В конце 1938 года она получила письмо, где муж просил выслать ему посылку на кабинет №37 Омского управления НКВД. По всей видимости, письмо шло долгими окольными путями. Когда она его получила, Владимир Иванович был уже расстрелян. Но она не знала и не хотела в это верить, а продолжала ежегодно наведываться в справочное бюро НКВД-МГБ, где ей сообщали, что он осуждён к 10 годам лишения свободы без права переписки, потом вообще перестали отвечать. А в конце 1955 года получила ответ, что следственного дела на её мужа не существует, а поэтому судьба его неизвестна. После этого она написала на имя Хрущёва и добилась своего.
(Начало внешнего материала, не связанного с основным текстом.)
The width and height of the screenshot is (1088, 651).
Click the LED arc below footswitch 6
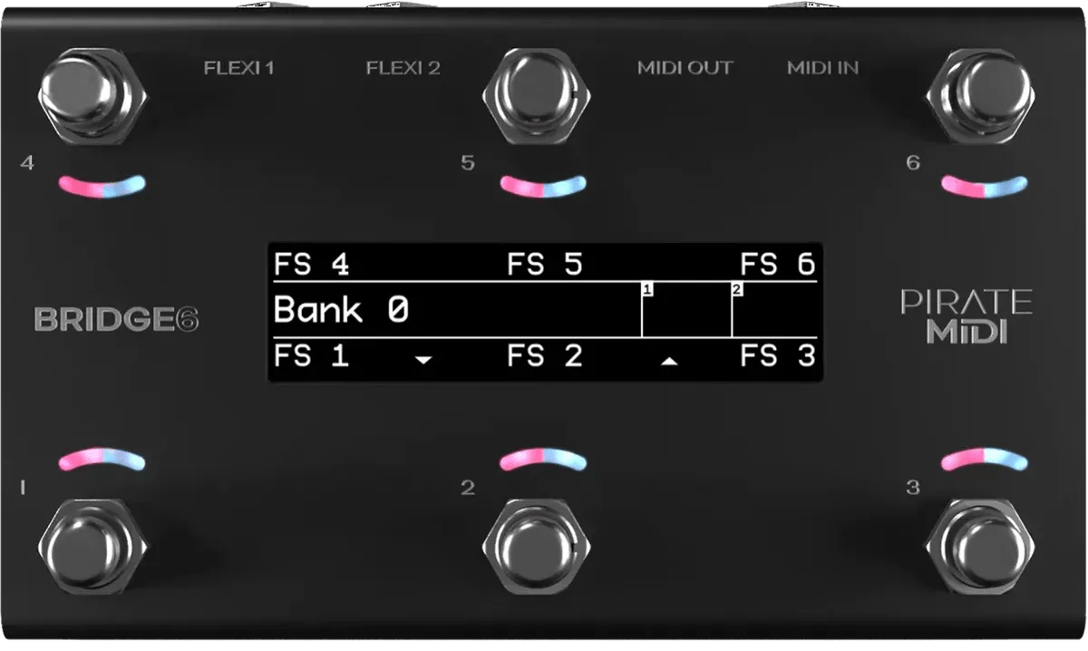pyautogui.click(x=985, y=184)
Не нам судить, был ли мужественным человеком Владимир Иванович Кливе (мы не жили в то время и не были поставлены в жестокие обстоятельства), но то, что его жена, занимавшая скромную должность бухгалтера аптечного склада в Москве, была женщиной незаурядной и мужественной — это факт.
…Как всё переплелось в этой истории: осколки дворянства, ссылка, самолёты, катастрофы, доносы, пытки, шпиономания, страх, любовь, расстрел. Незабываемый 1937.